## EXERCISE REQUIREMENTS
Each line below is to be written out in full, exactly as shown.

SUPPLIED MATERIAL START

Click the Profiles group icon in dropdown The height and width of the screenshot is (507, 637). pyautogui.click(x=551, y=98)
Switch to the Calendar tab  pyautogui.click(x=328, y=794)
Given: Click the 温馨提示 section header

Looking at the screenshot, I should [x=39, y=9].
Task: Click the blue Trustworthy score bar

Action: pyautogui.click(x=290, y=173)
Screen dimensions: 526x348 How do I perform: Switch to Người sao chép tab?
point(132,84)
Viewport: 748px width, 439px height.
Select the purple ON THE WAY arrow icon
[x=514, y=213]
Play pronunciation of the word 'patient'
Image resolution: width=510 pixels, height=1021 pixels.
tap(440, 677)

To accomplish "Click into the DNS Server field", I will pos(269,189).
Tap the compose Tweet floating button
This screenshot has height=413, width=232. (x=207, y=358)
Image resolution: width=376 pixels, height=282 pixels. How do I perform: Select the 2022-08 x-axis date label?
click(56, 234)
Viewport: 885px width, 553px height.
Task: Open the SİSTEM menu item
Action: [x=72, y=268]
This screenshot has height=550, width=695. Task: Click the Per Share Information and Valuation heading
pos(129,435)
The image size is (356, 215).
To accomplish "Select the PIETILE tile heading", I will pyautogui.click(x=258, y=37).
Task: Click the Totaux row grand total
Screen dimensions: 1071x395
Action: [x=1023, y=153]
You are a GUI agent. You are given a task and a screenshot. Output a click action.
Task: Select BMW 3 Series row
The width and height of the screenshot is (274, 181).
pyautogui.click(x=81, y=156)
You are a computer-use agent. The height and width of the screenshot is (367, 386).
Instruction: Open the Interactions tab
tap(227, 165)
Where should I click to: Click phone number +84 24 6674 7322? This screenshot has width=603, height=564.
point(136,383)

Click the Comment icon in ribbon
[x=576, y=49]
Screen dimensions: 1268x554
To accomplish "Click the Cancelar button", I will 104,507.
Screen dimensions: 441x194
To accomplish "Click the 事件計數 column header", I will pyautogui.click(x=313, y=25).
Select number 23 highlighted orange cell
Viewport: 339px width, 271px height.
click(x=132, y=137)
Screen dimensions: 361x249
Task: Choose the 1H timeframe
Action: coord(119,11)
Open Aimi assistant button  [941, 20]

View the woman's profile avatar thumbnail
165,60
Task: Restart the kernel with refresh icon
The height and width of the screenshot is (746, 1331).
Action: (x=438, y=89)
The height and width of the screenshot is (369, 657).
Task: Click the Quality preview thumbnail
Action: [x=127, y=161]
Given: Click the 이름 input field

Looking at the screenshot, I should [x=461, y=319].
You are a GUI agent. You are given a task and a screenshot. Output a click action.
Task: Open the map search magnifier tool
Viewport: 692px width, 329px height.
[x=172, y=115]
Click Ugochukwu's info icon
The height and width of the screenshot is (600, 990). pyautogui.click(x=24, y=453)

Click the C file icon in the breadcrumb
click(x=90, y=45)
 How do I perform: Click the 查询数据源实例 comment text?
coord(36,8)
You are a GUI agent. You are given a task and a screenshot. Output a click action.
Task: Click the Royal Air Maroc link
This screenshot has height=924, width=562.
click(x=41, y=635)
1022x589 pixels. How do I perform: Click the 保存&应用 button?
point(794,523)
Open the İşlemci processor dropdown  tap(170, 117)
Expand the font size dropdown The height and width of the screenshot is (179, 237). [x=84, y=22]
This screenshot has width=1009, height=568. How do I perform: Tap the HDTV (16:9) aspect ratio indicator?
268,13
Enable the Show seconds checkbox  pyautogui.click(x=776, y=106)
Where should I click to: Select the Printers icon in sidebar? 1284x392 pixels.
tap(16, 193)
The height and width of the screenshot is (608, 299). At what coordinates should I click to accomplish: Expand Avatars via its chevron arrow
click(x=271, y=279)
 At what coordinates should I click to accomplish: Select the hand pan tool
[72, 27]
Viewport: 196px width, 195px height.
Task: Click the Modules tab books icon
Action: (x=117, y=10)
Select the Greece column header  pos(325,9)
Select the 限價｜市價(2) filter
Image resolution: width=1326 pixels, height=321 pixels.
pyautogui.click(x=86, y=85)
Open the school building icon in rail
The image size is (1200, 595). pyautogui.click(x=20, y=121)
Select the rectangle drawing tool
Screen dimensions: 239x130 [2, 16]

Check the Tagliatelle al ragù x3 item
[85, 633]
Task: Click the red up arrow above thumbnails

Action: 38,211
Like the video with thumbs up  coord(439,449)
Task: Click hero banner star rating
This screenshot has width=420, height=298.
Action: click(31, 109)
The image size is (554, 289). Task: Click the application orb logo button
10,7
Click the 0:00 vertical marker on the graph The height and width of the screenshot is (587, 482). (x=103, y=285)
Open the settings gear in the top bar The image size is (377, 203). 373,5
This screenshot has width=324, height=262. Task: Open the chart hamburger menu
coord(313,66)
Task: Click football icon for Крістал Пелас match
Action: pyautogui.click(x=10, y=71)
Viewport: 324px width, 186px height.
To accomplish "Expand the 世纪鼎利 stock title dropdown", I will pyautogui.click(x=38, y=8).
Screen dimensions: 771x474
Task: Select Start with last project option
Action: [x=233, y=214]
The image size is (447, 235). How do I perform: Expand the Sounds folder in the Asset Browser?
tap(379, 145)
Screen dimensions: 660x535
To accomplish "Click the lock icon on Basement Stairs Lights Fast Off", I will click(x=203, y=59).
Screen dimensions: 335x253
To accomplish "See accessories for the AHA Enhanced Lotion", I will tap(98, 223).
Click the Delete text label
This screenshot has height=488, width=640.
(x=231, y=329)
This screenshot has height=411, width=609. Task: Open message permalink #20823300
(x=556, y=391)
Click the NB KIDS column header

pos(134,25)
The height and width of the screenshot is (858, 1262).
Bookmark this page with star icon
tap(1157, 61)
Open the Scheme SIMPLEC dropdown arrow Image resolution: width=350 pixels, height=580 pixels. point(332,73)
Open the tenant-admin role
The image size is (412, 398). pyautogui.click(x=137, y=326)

SUPPLIED MATERIAL END

## RESULT OF THE TASK
Click the Profiles group icon in dropdown The height and width of the screenshot is (507, 637). pyautogui.click(x=551, y=98)
Switch to the Calendar tab  pyautogui.click(x=328, y=794)
Given: Click the 温馨提示 section header

Looking at the screenshot, I should [x=39, y=9].
Task: Click the blue Trustworthy score bar

Action: pyautogui.click(x=290, y=173)
Screen dimensions: 526x348 How do I perform: Switch to Người sao chép tab?
point(132,84)
Viewport: 748px width, 439px height.
Select the purple ON THE WAY arrow icon
[x=514, y=213]
Play pronunciation of the word 'patient'
Image resolution: width=510 pixels, height=1021 pixels.
tap(440, 677)

To accomplish "Click into the DNS Server field", I will pos(269,189).
Tap the compose Tweet floating button
This screenshot has height=413, width=232. (x=207, y=358)
Image resolution: width=376 pixels, height=282 pixels. How do I perform: Select the 2022-08 x-axis date label?
click(56, 234)
Viewport: 885px width, 553px height.
Task: Open the SİSTEM menu item
Action: [x=72, y=268]
This screenshot has height=550, width=695. Task: Click the Per Share Information and Valuation heading
pos(129,435)
The image size is (356, 215).
To accomplish "Select the PIETILE tile heading", I will pyautogui.click(x=258, y=37).
Task: Click the Totaux row grand total
Screen dimensions: 1071x395
Action: [x=1023, y=153]
You are a GUI agent. You are given a task and a screenshot. Output a click action.
Task: Select BMW 3 Series row
The width and height of the screenshot is (274, 181).
pyautogui.click(x=81, y=156)
You are a computer-use agent. The height and width of the screenshot is (367, 386).
Instruction: Open the Interactions tab
tap(227, 165)
Where should I click to: Click phone number +84 24 6674 7322? This screenshot has width=603, height=564.
point(136,383)

Click the Comment icon in ribbon
[x=576, y=49]
Screen dimensions: 1268x554
To accomplish "Click the Cancelar button", I will 104,507.
Screen dimensions: 441x194
To accomplish "Click the 事件計數 column header", I will pyautogui.click(x=313, y=25).
Select number 23 highlighted orange cell
Viewport: 339px width, 271px height.
click(x=132, y=137)
Screen dimensions: 361x249
Task: Choose the 1H timeframe
Action: coord(119,11)
Open Aimi assistant button  [941, 20]

View the woman's profile avatar thumbnail
165,60
Task: Restart the kernel with refresh icon
The height and width of the screenshot is (746, 1331).
Action: (x=438, y=89)
The height and width of the screenshot is (369, 657).
Task: Click the Quality preview thumbnail
Action: [x=127, y=161]
Given: Click the 이름 input field

Looking at the screenshot, I should [x=461, y=319].
You are a GUI agent. You are given a task and a screenshot. Output a click action.
Task: Open the map search magnifier tool
Viewport: 692px width, 329px height.
[x=172, y=115]
Click Ugochukwu's info icon
The height and width of the screenshot is (600, 990). pyautogui.click(x=24, y=453)

Click the C file icon in the breadcrumb
click(x=90, y=45)
 How do I perform: Click the 查询数据源实例 comment text?
coord(36,8)
You are a GUI agent. You are given a task and a screenshot. Output a click action.
Task: Click the Royal Air Maroc link
This screenshot has height=924, width=562.
click(x=41, y=635)
1022x589 pixels. How do I perform: Click the 保存&应用 button?
point(794,523)
Open the İşlemci processor dropdown  tap(170, 117)
Expand the font size dropdown The height and width of the screenshot is (179, 237). [x=84, y=22]
This screenshot has width=1009, height=568. How do I perform: Tap the HDTV (16:9) aspect ratio indicator?
268,13
Enable the Show seconds checkbox  pyautogui.click(x=776, y=106)
Where should I click to: Select the Printers icon in sidebar? 1284x392 pixels.
tap(16, 193)
The height and width of the screenshot is (608, 299). At what coordinates should I click to accomplish: Expand Avatars via its chevron arrow
click(x=271, y=279)
 At what coordinates should I click to accomplish: Select the hand pan tool
[72, 27]
Viewport: 196px width, 195px height.
Task: Click the Modules tab books icon
Action: (x=117, y=10)
Select the Greece column header  pos(325,9)
Select the 限價｜市價(2) filter
Image resolution: width=1326 pixels, height=321 pixels.
pyautogui.click(x=86, y=85)
Open the school building icon in rail
The image size is (1200, 595). pyautogui.click(x=20, y=121)
Select the rectangle drawing tool
Screen dimensions: 239x130 [2, 16]

Check the Tagliatelle al ragù x3 item
[85, 633]
Task: Click the red up arrow above thumbnails

Action: 38,211
Like the video with thumbs up  coord(439,449)
Task: Click hero banner star rating
This screenshot has width=420, height=298.
Action: click(31, 109)
The image size is (554, 289). Task: Click the application orb logo button
10,7
Click the 0:00 vertical marker on the graph The height and width of the screenshot is (587, 482). (x=103, y=285)
Open the settings gear in the top bar The image size is (377, 203). 373,5
This screenshot has width=324, height=262. Task: Open the chart hamburger menu
coord(313,66)
Task: Click football icon for Крістал Пелас match
Action: pyautogui.click(x=10, y=71)
Viewport: 324px width, 186px height.
To accomplish "Expand the 世纪鼎利 stock title dropdown", I will pyautogui.click(x=38, y=8).
Screen dimensions: 771x474
Task: Select Start with last project option
Action: [x=233, y=214]
The image size is (447, 235). How do I perform: Expand the Sounds folder in the Asset Browser?
tap(379, 145)
Screen dimensions: 660x535
To accomplish "Click the lock icon on Basement Stairs Lights Fast Off", I will click(x=203, y=59).
Screen dimensions: 335x253
To accomplish "See accessories for the AHA Enhanced Lotion", I will tap(98, 223).
Click the Delete text label
This screenshot has height=488, width=640.
(x=231, y=329)
This screenshot has height=411, width=609. Task: Open message permalink #20823300
(x=556, y=391)
Click the NB KIDS column header

pos(134,25)
The height and width of the screenshot is (858, 1262).
Bookmark this page with star icon
tap(1157, 61)
Open the Scheme SIMPLEC dropdown arrow Image resolution: width=350 pixels, height=580 pixels. point(332,73)
Open the tenant-admin role
The image size is (412, 398). pyautogui.click(x=137, y=326)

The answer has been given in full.